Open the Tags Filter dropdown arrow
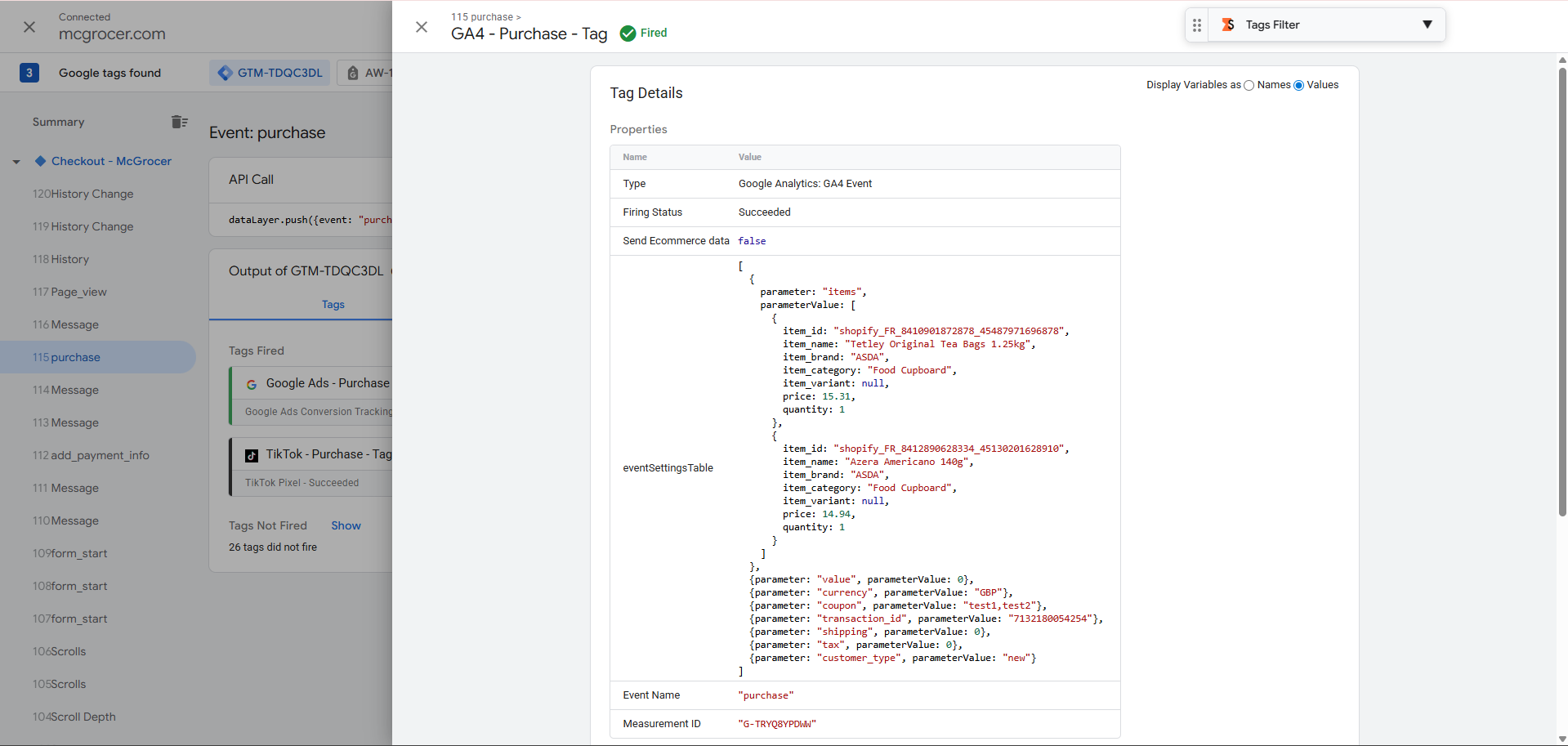Viewport: 1568px width, 746px height. tap(1427, 25)
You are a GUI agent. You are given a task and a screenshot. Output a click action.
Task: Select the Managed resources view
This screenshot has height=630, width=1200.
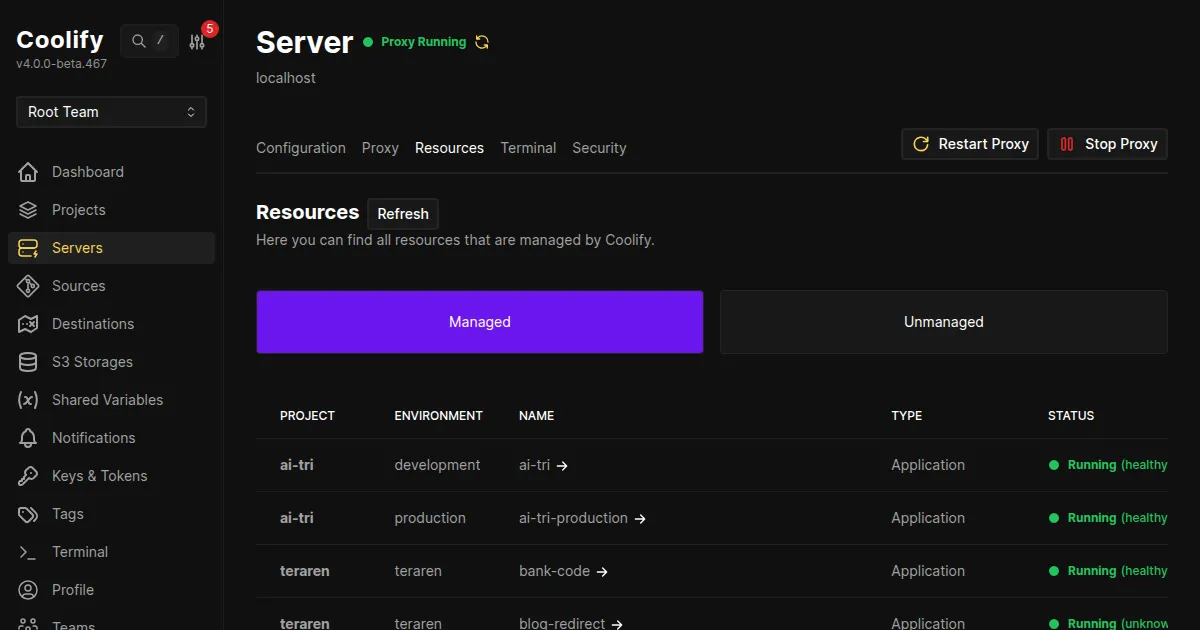pos(479,322)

BRIEF: Return each entry above unchanged. Leave the pictures out.

ANSWER BELOW:
Open the Tags Filter dropdown arrow
Viewport: 1568px width, 746px height. tap(1427, 25)
You are a GUI agent. You are given a task and a screenshot. Output a click action.
Task: Select the Managed resources view
This screenshot has height=630, width=1200.
pos(479,322)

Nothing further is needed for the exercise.